The paradigm of healthcare delivery is changing and is poised for a big leap forward, more so after the COVID-19 pandemic
The pandemic has demonstrated that health care organizations can become more resilient, agile and innovative if they shift to digitally enabled business models with data at the core, according to an EY report, “Getting future-ready”, released at BioAsia 2022 - Asia's largest Life-sciences and Health-Tech convention. The report highlights how healthcare organizations need to create the right data environment to support a more human-centered approach.
Hitesh Sharma, National Tax Leader -Life Sciences, EY India said, “Healthcare delivery is moving outside the four walls of the traditional health system. Health care providers who take the lead in engaging with users across the health care value chain will be best placed to integrate the physical and the virtual world. Healthcare delivery in India, predominantly recognised for sick care delivery, will have to innovate in the coming decade to build next-gen capabilities, and unlock the power of data to enhance the overall healthcare experience.”

__Collected material__:
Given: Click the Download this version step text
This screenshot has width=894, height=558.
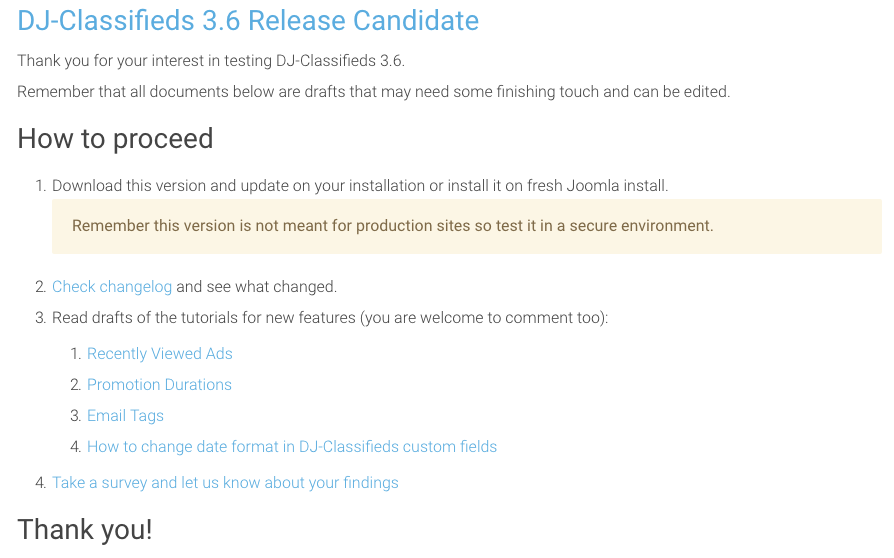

__Try it__: Please print the passage on healthcare delivery between "The paradigm of" and "more human-centered approach.", inclusive.

__Exercise result__:
The paradigm of healthcare delivery is changing and is poised for a big leap forward, more so after the COVID-19 pandemic
The pandemic has demonstrated that health care organizations can become more resilient, agile and innovative if they shift to digitally enabled business models with data at the core, according to an EY report, “Getting future-ready”, released at BioAsia 2022 - Asia's largest Life-sciences and Health-Tech convention. The report highlights how healthcare organizations need to create the right data environment to support a more human-centered approach.